Отсюда я уже выводил, но он вновь выводится, "камень" в огород поклонников тайных и закулисных сборищ, как бы кукловодов (это никакие не тайные! сборища, а как раз наоборот – очень даже явные). Я уверен, что все нынешние "закулисные пауки" сидят на "глазах", ожидая в свои липкие, технологичные "объятия" – всякого рода тщеславных мух, возомнивших в себе как бы сознание.
Но посмотрите, всё-таки здравствующие, жизнь это несколько и иная игра! Игра в прятки. За этой игрой очень далёкое будущее. Она куда более увлекательная, побуждающая игра, отдаваясь которой целиком, возможно и... Полюбить!
Тоскливо я наблюдаю за пауками и их очаровательной пряжей. Чем-то холодным, непобедимым и тупым веет от их охоты. Но разве сорвал я сознательно хоть одну их наивную уловку, напитавшись как бы отвращением от их хищнических дел?

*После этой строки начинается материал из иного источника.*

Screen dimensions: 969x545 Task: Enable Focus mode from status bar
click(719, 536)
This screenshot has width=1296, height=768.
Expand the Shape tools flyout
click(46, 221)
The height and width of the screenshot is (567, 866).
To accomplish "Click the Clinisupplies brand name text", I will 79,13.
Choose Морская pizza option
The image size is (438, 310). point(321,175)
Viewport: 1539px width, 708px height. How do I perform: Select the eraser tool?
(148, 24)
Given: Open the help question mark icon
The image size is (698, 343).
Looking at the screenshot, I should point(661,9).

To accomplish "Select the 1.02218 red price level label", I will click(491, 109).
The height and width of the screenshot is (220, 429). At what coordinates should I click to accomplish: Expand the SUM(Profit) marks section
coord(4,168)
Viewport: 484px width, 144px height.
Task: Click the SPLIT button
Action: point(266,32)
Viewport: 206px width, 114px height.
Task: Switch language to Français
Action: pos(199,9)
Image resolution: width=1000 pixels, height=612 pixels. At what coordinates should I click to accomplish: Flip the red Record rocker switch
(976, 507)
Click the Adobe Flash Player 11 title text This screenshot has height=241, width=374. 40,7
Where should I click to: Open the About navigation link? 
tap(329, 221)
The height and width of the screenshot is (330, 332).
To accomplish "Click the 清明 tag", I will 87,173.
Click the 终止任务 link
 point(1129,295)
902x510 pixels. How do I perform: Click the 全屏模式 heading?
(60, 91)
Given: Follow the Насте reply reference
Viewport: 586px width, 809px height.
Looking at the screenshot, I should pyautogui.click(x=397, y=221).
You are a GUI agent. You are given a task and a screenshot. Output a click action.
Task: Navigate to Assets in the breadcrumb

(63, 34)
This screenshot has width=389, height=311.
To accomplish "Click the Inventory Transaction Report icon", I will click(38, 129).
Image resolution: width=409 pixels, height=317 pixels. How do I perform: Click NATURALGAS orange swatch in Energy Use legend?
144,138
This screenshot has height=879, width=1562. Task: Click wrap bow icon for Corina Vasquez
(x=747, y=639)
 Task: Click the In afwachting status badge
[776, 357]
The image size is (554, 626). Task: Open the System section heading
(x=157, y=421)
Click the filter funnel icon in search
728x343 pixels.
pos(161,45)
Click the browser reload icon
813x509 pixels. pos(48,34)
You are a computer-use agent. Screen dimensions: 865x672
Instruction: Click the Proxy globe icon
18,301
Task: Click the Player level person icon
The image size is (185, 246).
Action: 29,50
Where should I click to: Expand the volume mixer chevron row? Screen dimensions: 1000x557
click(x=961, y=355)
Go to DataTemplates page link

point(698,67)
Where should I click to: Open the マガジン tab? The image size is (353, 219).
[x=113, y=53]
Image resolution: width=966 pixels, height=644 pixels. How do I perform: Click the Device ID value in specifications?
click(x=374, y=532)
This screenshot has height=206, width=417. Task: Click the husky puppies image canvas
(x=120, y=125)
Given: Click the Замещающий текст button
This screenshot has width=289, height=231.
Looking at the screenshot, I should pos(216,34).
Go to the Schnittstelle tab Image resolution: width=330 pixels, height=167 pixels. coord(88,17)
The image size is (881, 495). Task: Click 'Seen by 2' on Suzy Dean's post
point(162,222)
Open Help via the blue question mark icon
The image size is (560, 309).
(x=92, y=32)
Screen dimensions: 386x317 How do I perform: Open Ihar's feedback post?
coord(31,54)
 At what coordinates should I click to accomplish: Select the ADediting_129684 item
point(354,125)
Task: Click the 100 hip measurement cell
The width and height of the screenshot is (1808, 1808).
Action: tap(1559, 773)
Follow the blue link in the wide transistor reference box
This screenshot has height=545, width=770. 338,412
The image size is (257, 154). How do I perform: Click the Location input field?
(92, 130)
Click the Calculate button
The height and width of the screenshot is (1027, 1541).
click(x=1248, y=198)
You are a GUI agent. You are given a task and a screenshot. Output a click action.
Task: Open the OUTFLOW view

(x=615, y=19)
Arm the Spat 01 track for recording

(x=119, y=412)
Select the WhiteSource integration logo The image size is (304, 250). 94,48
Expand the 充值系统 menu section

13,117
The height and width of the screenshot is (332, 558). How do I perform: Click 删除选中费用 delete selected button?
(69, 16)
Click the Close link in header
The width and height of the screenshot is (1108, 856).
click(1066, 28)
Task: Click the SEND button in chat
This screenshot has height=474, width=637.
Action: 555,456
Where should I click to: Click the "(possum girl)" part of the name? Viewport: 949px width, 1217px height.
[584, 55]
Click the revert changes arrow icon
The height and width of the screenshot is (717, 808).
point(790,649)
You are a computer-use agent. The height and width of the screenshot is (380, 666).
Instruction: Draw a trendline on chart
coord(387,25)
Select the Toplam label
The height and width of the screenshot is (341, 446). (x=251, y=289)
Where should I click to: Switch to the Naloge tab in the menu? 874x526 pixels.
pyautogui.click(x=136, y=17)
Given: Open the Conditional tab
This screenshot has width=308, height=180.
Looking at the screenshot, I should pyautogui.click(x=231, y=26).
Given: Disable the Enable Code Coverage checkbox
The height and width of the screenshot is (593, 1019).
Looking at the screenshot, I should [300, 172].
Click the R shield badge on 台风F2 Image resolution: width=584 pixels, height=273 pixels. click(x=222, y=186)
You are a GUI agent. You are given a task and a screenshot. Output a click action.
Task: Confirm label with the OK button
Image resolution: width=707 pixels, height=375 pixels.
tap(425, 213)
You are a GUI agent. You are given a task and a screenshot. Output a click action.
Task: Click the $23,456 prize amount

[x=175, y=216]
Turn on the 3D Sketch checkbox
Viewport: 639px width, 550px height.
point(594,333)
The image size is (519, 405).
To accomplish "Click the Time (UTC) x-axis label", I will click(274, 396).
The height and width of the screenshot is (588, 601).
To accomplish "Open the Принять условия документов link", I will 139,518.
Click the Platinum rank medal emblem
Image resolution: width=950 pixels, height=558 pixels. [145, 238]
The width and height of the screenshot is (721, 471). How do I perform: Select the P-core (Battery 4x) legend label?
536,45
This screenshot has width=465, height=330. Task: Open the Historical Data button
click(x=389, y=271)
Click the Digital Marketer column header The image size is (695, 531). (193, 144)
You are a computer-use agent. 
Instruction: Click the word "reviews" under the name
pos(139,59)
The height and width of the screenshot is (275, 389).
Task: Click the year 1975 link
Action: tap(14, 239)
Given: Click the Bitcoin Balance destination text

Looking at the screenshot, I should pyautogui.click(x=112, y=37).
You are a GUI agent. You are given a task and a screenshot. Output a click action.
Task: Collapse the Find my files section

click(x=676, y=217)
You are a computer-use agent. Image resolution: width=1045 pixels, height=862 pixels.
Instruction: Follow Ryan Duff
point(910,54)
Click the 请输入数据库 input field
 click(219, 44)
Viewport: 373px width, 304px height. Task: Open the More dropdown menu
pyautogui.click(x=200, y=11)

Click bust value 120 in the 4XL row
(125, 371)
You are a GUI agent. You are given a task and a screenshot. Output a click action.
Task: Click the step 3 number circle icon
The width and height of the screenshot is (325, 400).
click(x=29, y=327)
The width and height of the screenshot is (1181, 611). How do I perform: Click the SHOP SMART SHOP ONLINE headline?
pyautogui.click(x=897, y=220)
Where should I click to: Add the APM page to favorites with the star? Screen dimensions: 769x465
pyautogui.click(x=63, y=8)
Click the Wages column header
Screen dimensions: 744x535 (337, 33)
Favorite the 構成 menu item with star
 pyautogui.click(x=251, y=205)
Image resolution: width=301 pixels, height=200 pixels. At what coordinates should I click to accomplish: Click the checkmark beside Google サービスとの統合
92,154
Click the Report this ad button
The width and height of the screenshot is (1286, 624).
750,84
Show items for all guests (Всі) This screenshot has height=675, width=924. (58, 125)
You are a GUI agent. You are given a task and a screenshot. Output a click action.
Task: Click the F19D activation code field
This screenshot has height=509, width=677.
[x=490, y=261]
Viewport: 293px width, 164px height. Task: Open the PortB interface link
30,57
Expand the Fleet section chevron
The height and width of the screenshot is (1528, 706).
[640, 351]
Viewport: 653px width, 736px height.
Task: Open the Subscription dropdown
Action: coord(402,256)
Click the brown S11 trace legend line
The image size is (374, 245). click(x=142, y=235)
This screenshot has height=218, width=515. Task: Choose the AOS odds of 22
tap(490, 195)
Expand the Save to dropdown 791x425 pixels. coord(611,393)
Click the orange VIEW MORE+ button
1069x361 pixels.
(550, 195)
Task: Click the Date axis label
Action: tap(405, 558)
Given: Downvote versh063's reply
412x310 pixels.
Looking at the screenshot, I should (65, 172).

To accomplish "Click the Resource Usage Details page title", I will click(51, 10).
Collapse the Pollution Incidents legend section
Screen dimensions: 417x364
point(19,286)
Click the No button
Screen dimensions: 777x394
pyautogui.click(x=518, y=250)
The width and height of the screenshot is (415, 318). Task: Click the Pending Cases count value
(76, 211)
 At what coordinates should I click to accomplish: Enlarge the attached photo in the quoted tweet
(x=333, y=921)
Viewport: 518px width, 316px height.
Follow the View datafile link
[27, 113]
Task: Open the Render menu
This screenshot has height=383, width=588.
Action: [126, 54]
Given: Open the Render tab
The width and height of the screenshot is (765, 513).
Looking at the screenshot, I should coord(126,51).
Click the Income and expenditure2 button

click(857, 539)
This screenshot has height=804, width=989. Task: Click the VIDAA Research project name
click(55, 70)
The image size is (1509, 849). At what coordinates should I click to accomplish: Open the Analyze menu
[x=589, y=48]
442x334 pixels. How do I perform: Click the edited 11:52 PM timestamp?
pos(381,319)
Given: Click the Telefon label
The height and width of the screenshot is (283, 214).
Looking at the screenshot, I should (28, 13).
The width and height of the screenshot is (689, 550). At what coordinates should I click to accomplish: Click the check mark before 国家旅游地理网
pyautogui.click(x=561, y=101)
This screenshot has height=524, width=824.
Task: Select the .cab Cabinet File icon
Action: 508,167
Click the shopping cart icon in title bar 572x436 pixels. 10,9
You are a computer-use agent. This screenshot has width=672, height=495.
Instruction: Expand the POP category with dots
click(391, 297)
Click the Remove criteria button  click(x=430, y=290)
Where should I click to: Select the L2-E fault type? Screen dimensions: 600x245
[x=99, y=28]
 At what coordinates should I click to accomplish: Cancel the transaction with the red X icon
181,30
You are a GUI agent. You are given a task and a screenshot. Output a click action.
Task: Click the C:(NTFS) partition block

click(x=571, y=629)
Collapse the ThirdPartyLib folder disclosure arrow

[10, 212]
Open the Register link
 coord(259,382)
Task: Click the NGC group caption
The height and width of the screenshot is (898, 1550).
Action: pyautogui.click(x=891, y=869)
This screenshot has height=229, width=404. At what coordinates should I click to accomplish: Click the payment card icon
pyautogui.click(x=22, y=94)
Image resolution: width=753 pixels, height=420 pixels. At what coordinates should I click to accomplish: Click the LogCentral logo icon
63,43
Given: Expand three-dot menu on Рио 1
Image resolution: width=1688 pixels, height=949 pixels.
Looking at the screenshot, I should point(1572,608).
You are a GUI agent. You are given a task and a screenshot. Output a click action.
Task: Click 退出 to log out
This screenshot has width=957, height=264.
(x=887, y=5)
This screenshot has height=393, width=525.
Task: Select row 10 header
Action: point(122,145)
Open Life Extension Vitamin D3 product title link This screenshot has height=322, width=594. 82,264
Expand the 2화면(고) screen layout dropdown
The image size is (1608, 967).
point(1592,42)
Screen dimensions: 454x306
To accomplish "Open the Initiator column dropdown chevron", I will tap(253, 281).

Ах, пусть этим займётся неповторимо дышащая, свободолюбивая Осень! Поистине, всем сердцем я радовался ей, её таинственному и вкрадчивому приходу; радовался, раздувая оборванную паутину на животворящем, прохладном воздухе!
146
Разве это не так, что милым девушкам сегодня как никогда предстоит некая дилемма, нашим прабабушкам и не снившаяся в самом фантастическом и распущенном сне. Вот она: либо добротное образование, либо добротный муж, либо самым очаровательным – и то и другое (в последнем можно найти противоречие. Но сердце самых очаровательных не особо настроено дорожить ни образованием, ни "любящим" мужем. Ибо, что такое сегодня "любящий" муж? и сколько человекомужей сегодня знают, что такое очарование?).
Так вот, к первому, как мы давно знаем, добровольно стремятся не очень-то и женщины, ко второму – весьма женщины (сегодня это уже редкий вид), ну а дело самых очаровательных – дело, на самом деле, весьма трагичное. Но нашим самым очарованиям (а их, наверное, можно уже сосчитать по пальцам какого-нибудь одного немногочисленного народа) «пожилые» мудрецы и мудрини срочно и настойчиво пытаются прописать образование, как будто оно есть противоядие от трагических болезней и мук.
Если наука в момент своего как бы завершающего этапа становления дошла до жизни некой модницы, оттого пошла по всяким гостиным, чтобы радовать и «удивлять» собой мадмуазелей и мадам*, то сегодня она дошла до логического своего конца – и, поседев, превратилась в некий раскрашенный антистимулятор, т.е. дошла до некоего однополого союза с образованием.
Но тогда спрашивается: чего же всё-таки добиваются эти умудрённые, "пожилые" потаскуны "знания"? С чем они категорически не хотят иметь дело, прописывая вечному женскому очарованию научно-образовательные, "семейные" морали?
Это сегодня ясно: дело этой "семьи" – в будущем покончить с Жизнью; этой научно-образовательной "семье" по силам завести целую Вселенную в четыре стены, в которой бы она, уже седовласая, доживала бы мирно свой век. Вдали от внуков? Никаких тебе внуков!
-Но, Жизнь, потрясающая, – зайдя в её халупку, обратился бы тогда к ней некий Бог, – ты ошибаешься. Ведь у тебя было столько внуков! Вспомни же о своём наследстве – о своём неповторимом совершенстве, о вечно волнующих возможностях!